Only an exact copy of the records below will serve as the answer.
━━━━
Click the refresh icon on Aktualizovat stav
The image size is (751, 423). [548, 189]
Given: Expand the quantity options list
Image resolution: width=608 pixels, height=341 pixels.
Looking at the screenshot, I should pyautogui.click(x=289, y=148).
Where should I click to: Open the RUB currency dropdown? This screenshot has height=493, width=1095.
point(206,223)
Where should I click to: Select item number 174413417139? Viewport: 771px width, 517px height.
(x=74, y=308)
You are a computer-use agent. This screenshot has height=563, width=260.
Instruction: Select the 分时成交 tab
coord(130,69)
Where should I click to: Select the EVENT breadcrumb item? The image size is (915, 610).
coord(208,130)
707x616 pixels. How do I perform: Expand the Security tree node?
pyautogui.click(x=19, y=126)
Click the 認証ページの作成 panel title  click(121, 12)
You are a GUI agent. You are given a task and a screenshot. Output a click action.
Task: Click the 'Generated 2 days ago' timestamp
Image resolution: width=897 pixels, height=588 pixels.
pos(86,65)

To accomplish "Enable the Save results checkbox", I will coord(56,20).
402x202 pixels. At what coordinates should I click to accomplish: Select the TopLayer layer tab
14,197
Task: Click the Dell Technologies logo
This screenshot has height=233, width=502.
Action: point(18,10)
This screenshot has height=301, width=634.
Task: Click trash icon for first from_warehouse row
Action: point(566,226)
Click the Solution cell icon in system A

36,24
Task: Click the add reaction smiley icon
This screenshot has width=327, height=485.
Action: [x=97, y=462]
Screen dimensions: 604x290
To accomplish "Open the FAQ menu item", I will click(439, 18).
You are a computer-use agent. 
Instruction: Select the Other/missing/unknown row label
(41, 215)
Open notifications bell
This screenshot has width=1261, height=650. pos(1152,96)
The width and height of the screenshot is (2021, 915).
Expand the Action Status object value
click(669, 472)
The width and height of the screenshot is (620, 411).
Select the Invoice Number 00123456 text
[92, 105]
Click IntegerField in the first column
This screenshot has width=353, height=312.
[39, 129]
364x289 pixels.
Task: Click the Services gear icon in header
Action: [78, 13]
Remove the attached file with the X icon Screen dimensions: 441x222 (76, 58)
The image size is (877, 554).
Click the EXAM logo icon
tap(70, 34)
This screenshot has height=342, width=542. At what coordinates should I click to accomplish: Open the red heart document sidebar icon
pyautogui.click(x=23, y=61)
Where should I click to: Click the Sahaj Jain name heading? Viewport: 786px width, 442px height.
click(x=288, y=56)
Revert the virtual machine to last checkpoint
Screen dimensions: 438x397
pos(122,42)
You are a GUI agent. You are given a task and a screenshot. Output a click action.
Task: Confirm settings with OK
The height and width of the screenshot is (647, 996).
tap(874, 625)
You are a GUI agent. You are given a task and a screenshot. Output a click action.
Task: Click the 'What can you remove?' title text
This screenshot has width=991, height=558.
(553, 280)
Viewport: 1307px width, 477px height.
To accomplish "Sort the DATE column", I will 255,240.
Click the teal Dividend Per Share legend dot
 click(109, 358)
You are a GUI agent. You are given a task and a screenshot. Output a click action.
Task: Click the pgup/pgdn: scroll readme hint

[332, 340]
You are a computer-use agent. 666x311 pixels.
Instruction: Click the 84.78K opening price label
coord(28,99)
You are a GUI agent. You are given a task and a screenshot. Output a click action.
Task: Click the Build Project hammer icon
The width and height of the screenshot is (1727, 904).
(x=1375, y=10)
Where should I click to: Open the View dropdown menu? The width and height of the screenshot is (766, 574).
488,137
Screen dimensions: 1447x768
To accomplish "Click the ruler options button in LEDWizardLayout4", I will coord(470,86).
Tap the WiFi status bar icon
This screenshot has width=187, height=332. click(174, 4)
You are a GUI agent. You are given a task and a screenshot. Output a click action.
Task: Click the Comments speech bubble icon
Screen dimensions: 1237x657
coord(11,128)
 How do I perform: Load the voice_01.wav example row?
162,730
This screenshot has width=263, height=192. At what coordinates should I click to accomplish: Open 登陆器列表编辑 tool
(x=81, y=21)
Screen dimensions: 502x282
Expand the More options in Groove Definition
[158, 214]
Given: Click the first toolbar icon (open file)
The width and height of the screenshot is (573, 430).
━━━━
• Response box:
Click the refresh icon on Aktualizovat stav
The image size is (751, 423). [548, 189]
Given: Expand the quantity options list
Image resolution: width=608 pixels, height=341 pixels.
Looking at the screenshot, I should pyautogui.click(x=289, y=148).
Where should I click to: Open the RUB currency dropdown? This screenshot has height=493, width=1095.
point(206,223)
Where should I click to: Select item number 174413417139? Viewport: 771px width, 517px height.
(x=74, y=308)
You are a computer-use agent. This screenshot has height=563, width=260.
Instruction: Select the 分时成交 tab
coord(130,69)
Where should I click to: Select the EVENT breadcrumb item? The image size is (915, 610).
coord(208,130)
707x616 pixels. How do I perform: Expand the Security tree node?
pyautogui.click(x=19, y=126)
Click the 認証ページの作成 panel title  click(121, 12)
You are a GUI agent. You are given a task and a screenshot. Output a click action.
Task: Click the 'Generated 2 days ago' timestamp
Image resolution: width=897 pixels, height=588 pixels.
pos(86,65)

To accomplish "Enable the Save results checkbox", I will coord(56,20).
402x202 pixels. At what coordinates should I click to accomplish: Select the TopLayer layer tab
14,197
Task: Click the Dell Technologies logo
This screenshot has height=233, width=502.
Action: point(18,10)
This screenshot has height=301, width=634.
Task: Click trash icon for first from_warehouse row
Action: point(566,226)
Click the Solution cell icon in system A

36,24
Task: Click the add reaction smiley icon
This screenshot has width=327, height=485.
Action: [x=97, y=462]
Screen dimensions: 604x290
To accomplish "Open the FAQ menu item", I will click(439, 18).
You are a computer-use agent. 
Instruction: Select the Other/missing/unknown row label
(41, 215)
Open notifications bell
This screenshot has width=1261, height=650. pos(1152,96)
The width and height of the screenshot is (2021, 915).
Expand the Action Status object value
click(669, 472)
The width and height of the screenshot is (620, 411).
Select the Invoice Number 00123456 text
[92, 105]
Click IntegerField in the first column
This screenshot has width=353, height=312.
[39, 129]
364x289 pixels.
Task: Click the Services gear icon in header
Action: [78, 13]
Remove the attached file with the X icon Screen dimensions: 441x222 (76, 58)
The image size is (877, 554).
Click the EXAM logo icon
tap(70, 34)
This screenshot has height=342, width=542. At what coordinates should I click to accomplish: Open the red heart document sidebar icon
pyautogui.click(x=23, y=61)
Where should I click to: Click the Sahaj Jain name heading? Viewport: 786px width, 442px height.
click(x=288, y=56)
Revert the virtual machine to last checkpoint
Screen dimensions: 438x397
pos(122,42)
You are a GUI agent. You are given a task and a screenshot. Output a click action.
Task: Confirm settings with OK
The height and width of the screenshot is (647, 996).
tap(874, 625)
You are a GUI agent. You are given a task and a screenshot. Output a click action.
Task: Click the 'What can you remove?' title text
This screenshot has width=991, height=558.
(553, 280)
Viewport: 1307px width, 477px height.
To accomplish "Sort the DATE column", I will 255,240.
Click the teal Dividend Per Share legend dot
 click(109, 358)
You are a GUI agent. You are given a task and a screenshot. Output a click action.
Task: Click the pgup/pgdn: scroll readme hint

[332, 340]
You are a computer-use agent. 666x311 pixels.
Instruction: Click the 84.78K opening price label
coord(28,99)
You are a GUI agent. You are given a task and a screenshot. Output a click action.
Task: Click the Build Project hammer icon
The width and height of the screenshot is (1727, 904).
(x=1375, y=10)
Where should I click to: Open the View dropdown menu? The width and height of the screenshot is (766, 574).
488,137
Screen dimensions: 1447x768
To accomplish "Click the ruler options button in LEDWizardLayout4", I will coord(470,86).
Tap the WiFi status bar icon
This screenshot has width=187, height=332. click(174, 4)
You are a GUI agent. You are given a task and a screenshot. Output a click action.
Task: Click the Comments speech bubble icon
Screen dimensions: 1237x657
coord(11,128)
 How do I perform: Load the voice_01.wav example row?
162,730
This screenshot has width=263, height=192. At what coordinates should I click to accomplish: Open 登陆器列表编辑 tool
(x=81, y=21)
Screen dimensions: 502x282
Expand the More options in Groove Definition
[158, 214]
Given: Click the first toolbar icon (open file)
The width and height of the screenshot is (573, 430).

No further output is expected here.